In France, at the beginning of 2015, interest rates on new bank loans to businesses fell sharply; this lasting decline, which was more pronounced for high-rate loans, followed the ECB's announcement of quantitative easing. Without any significant change in the characteristics of borrowing companies, it attests to an improvement in financing conditions.
Companies having obtained loans with the highest interest rates benefited most from the announcement of the asset purchase programme (also known as quantitative easing). For each new loan, we calculate the difference (or credit spread) between the interest rate associated with this loan and the interest rate applied to a contract with zero default risk and with the same maturity. The 10% of new loans with the highest rates displayed a credit spread of 270 basis points in the first quarter of 2015 (Q1) compared with 450 basis points in the last quarter of 2014 (see Chart 1 and Table 1) . On the other hand, the 10% of new loans with the lowest rates only fell slightly more than the risk-free rate, since their spread dropped by less than 10 basis points.
Some economic agents may have anticipated in 2014 the announcement of quantitative easing. As a result, negotiated rates may already have begun to decline in the face of the impending APP. These expectations are not taken into account in the simple comparisons above. Our estimates therefore underestimate the effect of quantitative easing.
No significant change in borrower characteristics
Can the decline in the rates on new loans in Q1 2015 be explained by a decrease in the risk carried by new borrowers compared to those who had obtained a loan prior to Q4 2014? Using a decomposition method that has proved its worth in the analysis of quantile distributions (Firpo, Fortin and Lemieux, 2009), we measure the changes caused by several factors: changes in borrowed amounts, types of loans (cash or investment), Banque de France ratings of borrowing companies.
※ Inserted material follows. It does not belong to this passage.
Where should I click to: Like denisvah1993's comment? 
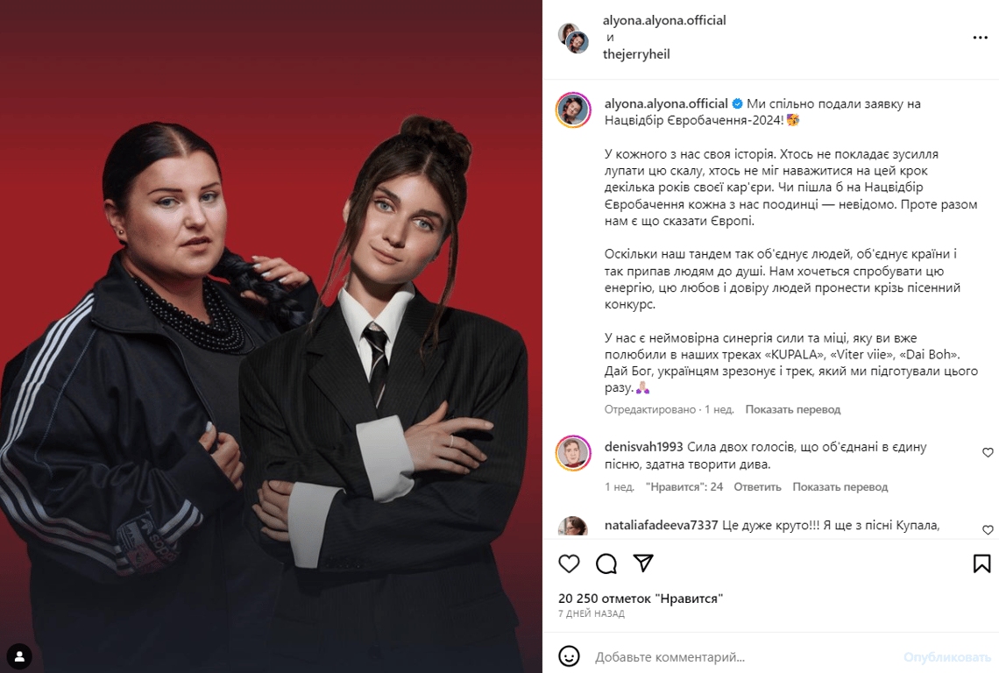988,452
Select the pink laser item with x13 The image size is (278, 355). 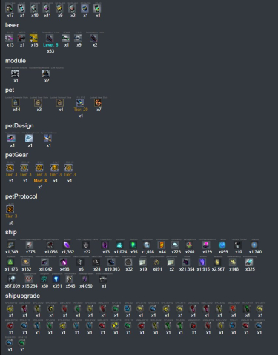(10, 38)

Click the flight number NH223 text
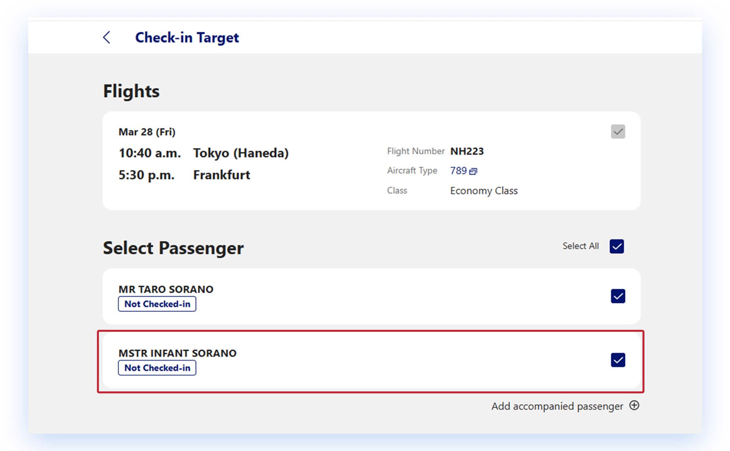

By comparing 2014 with 2015, it emerges that, on average, the decline in risks explains less than 20% of that in spreads (see Table 2). The fall in the default risk therefore only marginally explains the decline in credit spreads.
Significant easing of credit standards
The Bank Lending Survey is conducted every quarter by the ECB among euro area banks on bank financing conditions. The October 2015 survey included, exceptionally, questions designed to assess the effect of the APP. The results obtained confirm that quantitative easing has had an impact on the supply of bank credit. The banks reported that they had obtained liquidity under the APP in order to increase their supply of credit, in particular to businesses. The same source revealed that households also benefited. Overall, the APP helped to cause a net easing of credit standards for the non-financial private sector (see Chart 2).
Transmission channels from the APP to credit spreads
Variations in credit spreads are attributable to both credit demand and supply factors. For example, an improvement in the quality of borrowers (demand factor) may stem from a decrease in the default risk during the term of the loan, leading to a fall in spreads. Similarly, on the supply side, an improvement in lender characteristics such as a better capitalised banking system has an impact on the amounts lent (Klein, Peek et Rosengren, 2002) or on bank interest rates (Santos, 2012).
Credit rates react to monetary policy, irrespective of their maturity. Indeed, long-term interest rates reflect the expectations of economic agents regarding future rates. In the monetary easing phase, the more they are convinced that this is a lasting trend and is part of a medium-term strategy, the more this easing will have a downward effect on long-term interest rates (see post Eco Notepad) for the effects of APPs on interest rates and bond yields).
In addition, recent work has shown that monetary policy has an impact on credit spreads. Indeed, an expansionary policy can both stimulate lenders’ risk appetite (resulting in a reduction in the compensation required to meet any losses incurred in the event of a borrower defaulting) and reduce their risk of default. Moreover, credit spread variations may amplify the decline in monetary rates, leading to sharp variations in the cost of credit for businesses (Gertler and Karadi, 2014).
Finally, in the United States, the announcements of quantitative easing significantly reduced credit default swap rates, especially for businesses with the highest default risk (Krishnamurty and Vissing-Jorgensen, 2011). Our results on the effects of the APP announced in January 2015 in the euro area are therefore consistent with those for the United States.